Robert Lax in conversation with Michael N. McGregor, March 12, 1996 (an excerpt):
RL: I think that evolution, and all of history, moves through three classical stages: from power to wisdom to love. The ultimate one is love. You can say the reason for gaining some power is so you can gain some wisdom; the reason for gaining some wisdom is so you can finally understand or live in a state of love. We talk about going from earth to paradise and we think of paradise as being the whole kingdom of love.
MM: So where does art fit into that movement? What is the purpose of art?
RL: Well, I’ll talk figuratively for a second. Just as Virgil could lead Dante into hell and up as far as he could, and Beatrice could lead Dante the rest of the way up to heaven, art is a guide. Art is a bridge or a guide that leads you along to upper levels. It doesn’t drag you along by any means. At most it coaxes you or invites you. You might think, if you’d never seen any art or read any poetry, that your dreams and things that go beyond the ordinary were yours alone, and you might consider them a problem. Or you might consider your reactions to what someone said, which seemed so elaborate and so much beyond what, in the ordinary course of things, you’d expect them to be—she slammed the door; she didn’t slam the door, she just shut it a little quietly but still I’ve been thinking about it all day, the way she closed that door—if you’re alone with those thoughts and have no art to open up that world to you, you could be in trouble.
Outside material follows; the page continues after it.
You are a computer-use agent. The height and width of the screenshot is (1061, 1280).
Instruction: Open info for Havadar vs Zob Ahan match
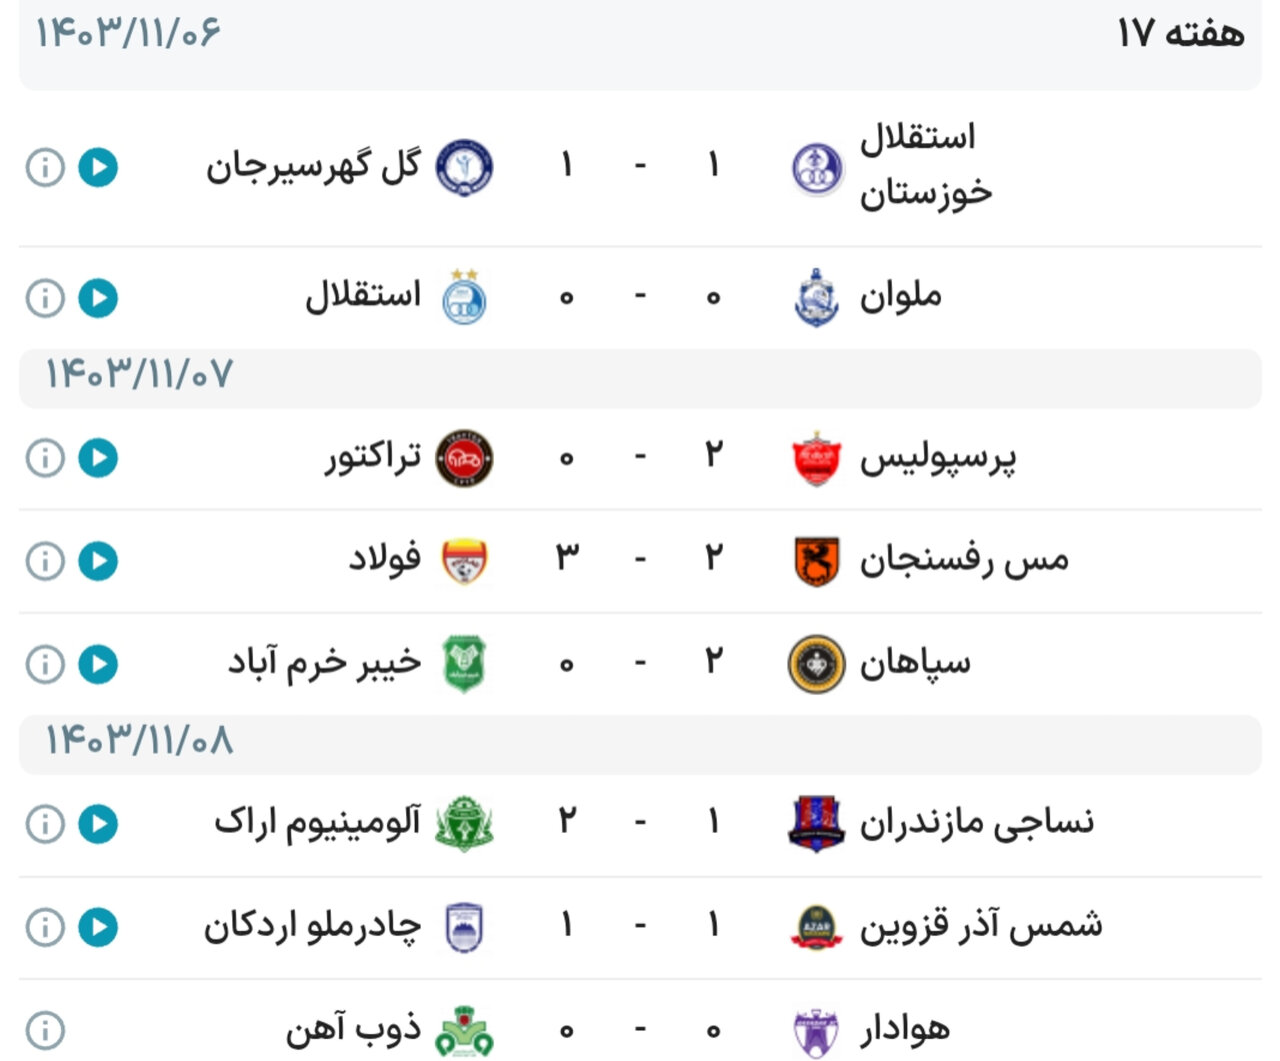44,1030
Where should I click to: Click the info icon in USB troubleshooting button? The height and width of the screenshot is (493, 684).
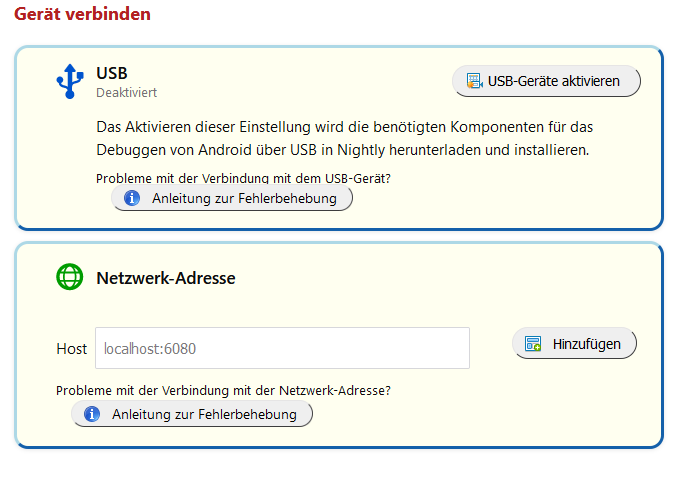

But fortunately somebody learned to write about these things. Somebody learned to put them on stage. That helps the whole community know how to understand those moments—not just to deal with them but to understand and even appreciate them.
MM: I’m thinking about that phrase from Blake: the doors of perception. Is that what you’re talking about with art?
RL: Yes. I think that’s very apropos. I think that’s exactly it.